Rich stumbled across the SHL Universal Competency Framework which identifies eight core competencies (they call them the 'great eight') that they say are crucial for good performance in the workplace. SHL define universal competencies as:
It is a single underlying construct framework that provides a rational, consistent and practical basis for the purpose of understanding people’s behaviours at work and the likelihood of being able to succeed in certain roles and in certain environments.I know very little about SHL other than they are a commercial company, and there may well be a better list of competencies somewhere, but they seem like a useful starting point for conversations about employability, and indeed learning development, in the curriculum. The eight competencies are:
- Leading and deciding
- Supporting and co-operating
- Interacting and presenting
- Analysing and interpreting
- Creating and conceptualising
- Organising and executing
- Adapting and coping
- Enterprising and performing
|Leading and deciding||Takes control and exercises leadership. Initiates action, gives direction and takes responsibility.|
|Supporting and co-operating||Supports others and shows respect and positive regard for them in social situations. Puts people first, working effectively with individuals and teams, clients and staff. Behaves consistently with clear personal values that complement those of the organisation.|
|Interacting and presenting||Communicates and networks effectively. Successfully persuades and influences others. Relates to others in a confident and relaxed manner.|
|Analysing and interpreting||Shows evidence of clear analytical thinking. Gets to the heart of complex problems and issues. Applies own expertise effectively. Quickly learns new technology. Communicates well in writing.|
|Creating and conceptualising||Open to new ideas and experiences. Seeks out learning opportunities. Handles situations and problems with innovation and creativity. Thinks broadly and strategically. Supports and drives organisational change.|
|Organising and executing||Plans ahead and works in a systematic and organised way. Follows directions and procedures. Focuses on customer satisfaction and delivers a quality service or product to the agreed standards.|
|Adapting and coping||Adapts and responds well to change. Manages pressure effectively and copes with setbacks.|
|Enterprising and performing||Focuses on results and achieving personal work objectives. Works best when work is related closely to results and the impact of personal efforts is obvious. Shows an understanding of business, commerce and finance. Seeks opportunities for self-development and career advancement.|
So, for instance, a useful exploratory question when talking to an academic from a department could be: what are your students already doing in the curriculum that involves analytical thinking or solving complex problems, or learning new technology, or communicating in writing (Competency: analysing and interpreting)? Presumably quite a lot. Or how about what are they doing that involves planing ahead and working in a systematic and organised way, or following directions and procedures (Competency: Organising and executing). Some competencies will be easier to identify in the curriculum than others. For instance, 'Leading and deciding: takes control and exercises leadership. Initiates action, gives direction and takes responsibility.' This is probably easier to identify outside the curriculum, perhaps in involvement in clubs and societies, but even this one you could identify some elements of in lab work and fieldwork.

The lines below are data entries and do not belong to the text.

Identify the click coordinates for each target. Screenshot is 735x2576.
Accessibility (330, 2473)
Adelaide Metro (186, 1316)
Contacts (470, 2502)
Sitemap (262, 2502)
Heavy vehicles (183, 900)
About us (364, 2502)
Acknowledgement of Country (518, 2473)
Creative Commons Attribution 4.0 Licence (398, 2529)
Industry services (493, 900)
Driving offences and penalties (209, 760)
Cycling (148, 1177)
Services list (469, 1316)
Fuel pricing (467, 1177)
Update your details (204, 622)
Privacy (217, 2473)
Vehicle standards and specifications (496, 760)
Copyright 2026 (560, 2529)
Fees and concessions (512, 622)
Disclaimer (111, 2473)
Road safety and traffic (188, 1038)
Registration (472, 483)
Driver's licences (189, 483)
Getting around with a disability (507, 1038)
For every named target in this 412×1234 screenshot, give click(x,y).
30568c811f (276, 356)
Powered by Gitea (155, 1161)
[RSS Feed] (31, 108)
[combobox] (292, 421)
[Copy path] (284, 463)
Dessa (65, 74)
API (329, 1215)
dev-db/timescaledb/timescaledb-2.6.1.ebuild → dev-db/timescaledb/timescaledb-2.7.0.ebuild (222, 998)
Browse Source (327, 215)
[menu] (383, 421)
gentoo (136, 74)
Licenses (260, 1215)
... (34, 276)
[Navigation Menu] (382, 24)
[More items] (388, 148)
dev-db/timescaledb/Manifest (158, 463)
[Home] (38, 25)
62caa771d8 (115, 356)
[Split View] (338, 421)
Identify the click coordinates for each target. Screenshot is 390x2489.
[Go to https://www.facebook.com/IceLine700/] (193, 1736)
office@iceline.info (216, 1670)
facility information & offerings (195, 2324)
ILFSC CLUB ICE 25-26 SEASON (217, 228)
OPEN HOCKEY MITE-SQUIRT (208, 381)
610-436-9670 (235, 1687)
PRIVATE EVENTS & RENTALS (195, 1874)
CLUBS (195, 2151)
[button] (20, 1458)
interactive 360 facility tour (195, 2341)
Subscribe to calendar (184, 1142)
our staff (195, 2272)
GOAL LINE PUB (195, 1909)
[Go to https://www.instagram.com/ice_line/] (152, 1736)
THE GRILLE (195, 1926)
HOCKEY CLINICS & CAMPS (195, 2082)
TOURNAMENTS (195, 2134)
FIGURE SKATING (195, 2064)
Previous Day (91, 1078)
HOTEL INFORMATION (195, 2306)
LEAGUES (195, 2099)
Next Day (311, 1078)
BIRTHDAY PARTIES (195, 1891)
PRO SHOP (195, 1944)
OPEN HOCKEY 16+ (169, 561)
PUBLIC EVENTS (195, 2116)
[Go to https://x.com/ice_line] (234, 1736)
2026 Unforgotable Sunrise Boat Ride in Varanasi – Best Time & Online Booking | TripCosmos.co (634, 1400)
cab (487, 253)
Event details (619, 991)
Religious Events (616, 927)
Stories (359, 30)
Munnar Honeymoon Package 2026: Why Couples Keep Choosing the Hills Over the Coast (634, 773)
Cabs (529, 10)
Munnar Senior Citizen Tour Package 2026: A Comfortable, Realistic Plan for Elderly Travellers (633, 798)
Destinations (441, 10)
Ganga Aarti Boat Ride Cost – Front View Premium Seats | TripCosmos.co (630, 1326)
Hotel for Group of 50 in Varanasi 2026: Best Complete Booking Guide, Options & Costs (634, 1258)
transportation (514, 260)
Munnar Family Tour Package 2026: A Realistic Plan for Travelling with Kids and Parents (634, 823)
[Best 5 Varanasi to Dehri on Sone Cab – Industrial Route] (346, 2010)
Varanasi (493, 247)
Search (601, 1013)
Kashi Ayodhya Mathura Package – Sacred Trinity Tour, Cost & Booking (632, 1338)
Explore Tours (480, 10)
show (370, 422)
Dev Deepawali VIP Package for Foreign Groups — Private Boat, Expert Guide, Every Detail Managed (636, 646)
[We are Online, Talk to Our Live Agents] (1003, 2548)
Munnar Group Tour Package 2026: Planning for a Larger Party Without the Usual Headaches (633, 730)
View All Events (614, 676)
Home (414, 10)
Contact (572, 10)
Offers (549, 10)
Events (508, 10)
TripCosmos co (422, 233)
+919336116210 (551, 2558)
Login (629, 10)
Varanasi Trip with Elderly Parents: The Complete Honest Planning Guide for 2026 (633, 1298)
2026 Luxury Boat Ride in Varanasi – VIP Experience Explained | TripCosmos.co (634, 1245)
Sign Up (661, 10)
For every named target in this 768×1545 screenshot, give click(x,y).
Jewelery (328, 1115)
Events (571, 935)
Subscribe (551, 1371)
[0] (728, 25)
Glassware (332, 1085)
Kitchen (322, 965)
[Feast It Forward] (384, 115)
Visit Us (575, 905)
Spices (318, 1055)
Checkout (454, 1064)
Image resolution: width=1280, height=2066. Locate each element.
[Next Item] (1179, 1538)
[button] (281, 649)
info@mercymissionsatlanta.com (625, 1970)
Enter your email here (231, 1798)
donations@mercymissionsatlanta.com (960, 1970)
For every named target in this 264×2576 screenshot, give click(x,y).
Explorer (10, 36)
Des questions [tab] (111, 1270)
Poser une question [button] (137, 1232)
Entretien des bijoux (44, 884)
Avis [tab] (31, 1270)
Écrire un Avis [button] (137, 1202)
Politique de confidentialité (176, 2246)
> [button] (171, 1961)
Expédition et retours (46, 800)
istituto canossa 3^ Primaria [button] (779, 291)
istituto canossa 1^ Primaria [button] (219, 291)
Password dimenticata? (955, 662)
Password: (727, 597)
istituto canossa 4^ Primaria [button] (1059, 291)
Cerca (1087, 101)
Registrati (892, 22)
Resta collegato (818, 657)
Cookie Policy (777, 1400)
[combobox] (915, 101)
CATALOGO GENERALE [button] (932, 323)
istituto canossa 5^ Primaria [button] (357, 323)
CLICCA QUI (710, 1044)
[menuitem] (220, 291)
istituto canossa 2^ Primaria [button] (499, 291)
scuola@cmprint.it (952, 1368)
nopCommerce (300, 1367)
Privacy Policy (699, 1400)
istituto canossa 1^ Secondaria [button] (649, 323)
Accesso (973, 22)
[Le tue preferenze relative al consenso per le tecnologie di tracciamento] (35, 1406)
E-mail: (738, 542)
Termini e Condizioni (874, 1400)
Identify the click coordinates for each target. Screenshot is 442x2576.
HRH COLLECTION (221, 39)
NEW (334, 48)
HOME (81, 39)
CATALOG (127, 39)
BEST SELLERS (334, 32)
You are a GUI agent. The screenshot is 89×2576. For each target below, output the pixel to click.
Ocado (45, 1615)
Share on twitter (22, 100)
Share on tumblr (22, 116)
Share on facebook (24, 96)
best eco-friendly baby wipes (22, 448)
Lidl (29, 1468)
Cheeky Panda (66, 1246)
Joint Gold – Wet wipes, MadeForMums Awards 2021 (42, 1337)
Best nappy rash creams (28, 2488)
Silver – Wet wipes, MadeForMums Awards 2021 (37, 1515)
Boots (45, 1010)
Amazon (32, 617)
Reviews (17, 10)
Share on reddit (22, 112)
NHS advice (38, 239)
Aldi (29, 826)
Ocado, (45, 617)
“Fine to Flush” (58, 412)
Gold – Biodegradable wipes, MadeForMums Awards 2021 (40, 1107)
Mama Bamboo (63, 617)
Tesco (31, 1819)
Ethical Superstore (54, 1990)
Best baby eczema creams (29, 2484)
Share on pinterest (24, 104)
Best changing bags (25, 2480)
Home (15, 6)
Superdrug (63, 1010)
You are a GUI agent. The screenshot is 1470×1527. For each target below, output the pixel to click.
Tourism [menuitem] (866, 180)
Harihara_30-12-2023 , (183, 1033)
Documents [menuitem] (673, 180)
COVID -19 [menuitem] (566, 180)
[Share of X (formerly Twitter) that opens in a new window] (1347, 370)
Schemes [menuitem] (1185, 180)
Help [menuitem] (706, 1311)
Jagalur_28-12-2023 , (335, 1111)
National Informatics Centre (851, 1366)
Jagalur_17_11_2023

Clearly these competencies were written for a different context; the workplace. But if we need to identify how students are beginning to develop workplace skills then it seems like a good place to start. Once existing employability-related elements in the curriculum are identifying we could then work to supplement these with more traditional but contextualised careers skills. It would also help us when talking to employers to articulate our students' skills in a language they understand.
What do you think - are using competencies a good idea or not? What are the disadvantages? Have you tried it already? How will academics react? Is there a more appropriate set of competencies somewhere? Do you think the idea has legs? And if it has someone must have already done this somewhere else. As I'm new to this careers stuff I could do with some help.